When it comes to applying the corporate income tax (CIT) provisions for penalties and donations in practice, we have to deal with the terms “state institution,” “government-funded establishment” and “state-owned company,” which are not defined in the CIT Act or in the rules explaining its application. In this article we explain these terms for CIT purposes.
Section 1(3) of the Public Administration System Act provides that an establishment is an institution that acts in a public entity’s name, has statutory government competence and funds granted for its operations, and employs its own staff. So an establishment having all these characteristics is recognised as a state institution. And we need to bear in mind that the term “state institution” covers foreign institutions as well.
Paragraph 64 of the Cabinet of Ministers’ Rule No. 677 implies that for CIT purposes any penalties and fines charged by state institutions are considered reasonable expenses in relation to the value of the transaction and recognised as business expenses. So this provision applies to penalties charged by many state institutions such as the State Revenue Service (SRS), the National Police, the National Labour Office, and the Competition Council.
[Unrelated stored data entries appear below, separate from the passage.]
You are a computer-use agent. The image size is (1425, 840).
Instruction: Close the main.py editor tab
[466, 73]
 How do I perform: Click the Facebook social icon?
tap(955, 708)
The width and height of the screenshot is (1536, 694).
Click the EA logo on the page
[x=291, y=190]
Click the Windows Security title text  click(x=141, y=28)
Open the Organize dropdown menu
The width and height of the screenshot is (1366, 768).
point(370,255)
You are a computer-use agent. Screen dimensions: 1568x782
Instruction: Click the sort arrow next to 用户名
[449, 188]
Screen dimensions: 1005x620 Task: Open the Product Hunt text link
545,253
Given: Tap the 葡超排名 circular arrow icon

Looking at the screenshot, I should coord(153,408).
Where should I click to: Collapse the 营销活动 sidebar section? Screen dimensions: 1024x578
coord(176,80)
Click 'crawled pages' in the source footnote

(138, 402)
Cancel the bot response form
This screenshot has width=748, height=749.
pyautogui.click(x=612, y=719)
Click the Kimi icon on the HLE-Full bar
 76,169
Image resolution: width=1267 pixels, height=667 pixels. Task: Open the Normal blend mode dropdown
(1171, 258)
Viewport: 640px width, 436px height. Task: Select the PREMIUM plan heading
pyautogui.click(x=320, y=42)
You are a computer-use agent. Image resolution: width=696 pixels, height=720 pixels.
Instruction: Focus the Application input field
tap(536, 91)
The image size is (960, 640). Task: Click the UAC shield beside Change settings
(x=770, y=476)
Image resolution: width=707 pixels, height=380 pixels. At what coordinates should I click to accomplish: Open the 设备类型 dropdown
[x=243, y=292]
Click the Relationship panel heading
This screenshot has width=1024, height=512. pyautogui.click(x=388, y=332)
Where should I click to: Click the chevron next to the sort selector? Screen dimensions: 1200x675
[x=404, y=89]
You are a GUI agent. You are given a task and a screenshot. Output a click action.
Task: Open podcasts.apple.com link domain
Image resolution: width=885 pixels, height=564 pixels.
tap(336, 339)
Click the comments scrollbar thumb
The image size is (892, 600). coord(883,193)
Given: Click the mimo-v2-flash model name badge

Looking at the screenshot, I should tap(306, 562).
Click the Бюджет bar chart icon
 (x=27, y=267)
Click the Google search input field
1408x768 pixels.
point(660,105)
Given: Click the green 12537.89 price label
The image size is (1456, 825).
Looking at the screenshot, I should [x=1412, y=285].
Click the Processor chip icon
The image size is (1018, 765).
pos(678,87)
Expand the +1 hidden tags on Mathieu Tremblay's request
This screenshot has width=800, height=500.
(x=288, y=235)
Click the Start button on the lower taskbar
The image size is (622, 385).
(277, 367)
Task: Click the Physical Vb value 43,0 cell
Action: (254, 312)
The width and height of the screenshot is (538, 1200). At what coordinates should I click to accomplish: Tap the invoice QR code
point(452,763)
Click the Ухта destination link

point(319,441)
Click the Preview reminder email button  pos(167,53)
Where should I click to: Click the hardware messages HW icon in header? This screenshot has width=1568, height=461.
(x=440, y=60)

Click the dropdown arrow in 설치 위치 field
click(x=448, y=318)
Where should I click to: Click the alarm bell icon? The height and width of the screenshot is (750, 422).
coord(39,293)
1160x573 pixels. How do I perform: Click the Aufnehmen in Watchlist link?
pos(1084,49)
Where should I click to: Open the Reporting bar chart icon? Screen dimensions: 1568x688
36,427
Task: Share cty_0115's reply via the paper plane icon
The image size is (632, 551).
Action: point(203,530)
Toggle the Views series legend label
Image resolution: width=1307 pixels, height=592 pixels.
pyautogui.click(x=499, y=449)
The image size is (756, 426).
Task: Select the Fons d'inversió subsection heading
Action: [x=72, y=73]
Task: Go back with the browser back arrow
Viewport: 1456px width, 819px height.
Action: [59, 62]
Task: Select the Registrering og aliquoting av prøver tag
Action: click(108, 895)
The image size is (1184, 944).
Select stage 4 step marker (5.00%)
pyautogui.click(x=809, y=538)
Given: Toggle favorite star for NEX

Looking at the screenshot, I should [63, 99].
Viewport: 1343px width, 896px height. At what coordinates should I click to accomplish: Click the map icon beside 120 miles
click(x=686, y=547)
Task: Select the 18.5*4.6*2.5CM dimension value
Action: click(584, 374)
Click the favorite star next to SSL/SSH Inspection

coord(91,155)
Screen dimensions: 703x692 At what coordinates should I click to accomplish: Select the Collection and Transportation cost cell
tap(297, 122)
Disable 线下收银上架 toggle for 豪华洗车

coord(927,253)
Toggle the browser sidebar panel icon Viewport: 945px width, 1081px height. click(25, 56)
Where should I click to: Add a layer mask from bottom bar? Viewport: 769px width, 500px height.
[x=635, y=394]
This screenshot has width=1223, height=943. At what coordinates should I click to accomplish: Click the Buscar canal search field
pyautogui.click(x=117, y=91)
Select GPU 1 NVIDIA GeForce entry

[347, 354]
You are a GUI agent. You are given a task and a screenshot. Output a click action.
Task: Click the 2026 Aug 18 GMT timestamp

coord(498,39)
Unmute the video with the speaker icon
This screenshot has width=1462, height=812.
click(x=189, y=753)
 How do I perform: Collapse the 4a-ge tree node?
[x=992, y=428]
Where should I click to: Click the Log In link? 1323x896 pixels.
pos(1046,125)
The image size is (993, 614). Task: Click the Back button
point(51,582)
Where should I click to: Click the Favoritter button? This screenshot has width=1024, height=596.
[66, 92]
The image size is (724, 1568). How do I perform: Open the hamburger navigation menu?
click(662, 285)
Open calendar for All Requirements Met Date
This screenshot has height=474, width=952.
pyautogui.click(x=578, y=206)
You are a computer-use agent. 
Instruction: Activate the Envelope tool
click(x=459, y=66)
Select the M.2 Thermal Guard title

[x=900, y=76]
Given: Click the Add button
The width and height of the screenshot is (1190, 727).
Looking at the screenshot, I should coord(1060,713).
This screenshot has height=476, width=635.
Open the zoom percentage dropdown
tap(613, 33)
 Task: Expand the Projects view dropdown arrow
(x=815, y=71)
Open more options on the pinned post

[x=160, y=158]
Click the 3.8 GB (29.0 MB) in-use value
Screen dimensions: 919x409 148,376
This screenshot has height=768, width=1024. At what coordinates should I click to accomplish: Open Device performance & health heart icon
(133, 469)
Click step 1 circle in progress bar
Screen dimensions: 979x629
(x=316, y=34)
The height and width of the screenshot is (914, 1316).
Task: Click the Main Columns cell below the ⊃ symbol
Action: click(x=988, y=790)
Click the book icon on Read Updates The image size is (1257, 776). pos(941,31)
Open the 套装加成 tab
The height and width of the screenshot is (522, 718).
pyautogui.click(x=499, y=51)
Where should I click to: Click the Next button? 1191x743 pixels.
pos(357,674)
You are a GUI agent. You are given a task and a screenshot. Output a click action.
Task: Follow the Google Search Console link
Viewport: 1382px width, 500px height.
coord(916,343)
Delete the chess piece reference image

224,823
The Budget and Finance Management Act provides that a government-funded establishment is an establishment of the central or local government, a derived public entity completely funded from the central or local government budget, or a municipal agency. While this definition implies that a derived public entity is recognised as a government-funded establishment, section 12 of the CIT Act provides that only an establishment formed by the central or local government is recognised as a government-funded establishment. So this provision implies that, for example, relief is available on a donation made to an establishment formed by a municipality (e.g. a school, a library, or a community centre) and not to the municipality itself because it is a derived public entity.
In its guidance on CIT relief for donors, the SRS explains there is no relief on a donation to the University of Latvia or Vidzeme University, for example, because those are derived public entities.1 So donation relief for CIT purposes is available on donations made to government-funded establishments, i.e. those formed by the state or a derived public entity.
However, when it comes to donations supporting Ukraine and its people, the Ministry of Finance announced on its Facebook page on 3 March that the section 12 relief is available also on donations made to municipalities. So, even though it does not directly follow from this section, relief can be claimed on a donation made to a municipality if all the conditions of the CIT Act are satisfied.
State-owned companies
Section 1(9) of the Management of Public Entity Shares and Companies Act provides that a state-owned company is one in which all shares are held by the state.
A company donating to a state-owned company and wishing to take one of the reliefs available under section 12 of the CIT Act should also bear in mind that only donations to state-owned companies that perform national culture functions delegated by the Ministry of Culture are eligible. Examples include state-owned private limited companies Latvijas Nacionālais simfoniskais orķestris, Valsts Akadēmiskais koris “Latvija,” Latvijas Koncerti, Kremerata Baltica, Latvijas Nacionālā opera un balets, Liepājas simfoniskais orķestris, Rīgas Cirks, Jaunais Rīgas teātris, and Dailes teātris.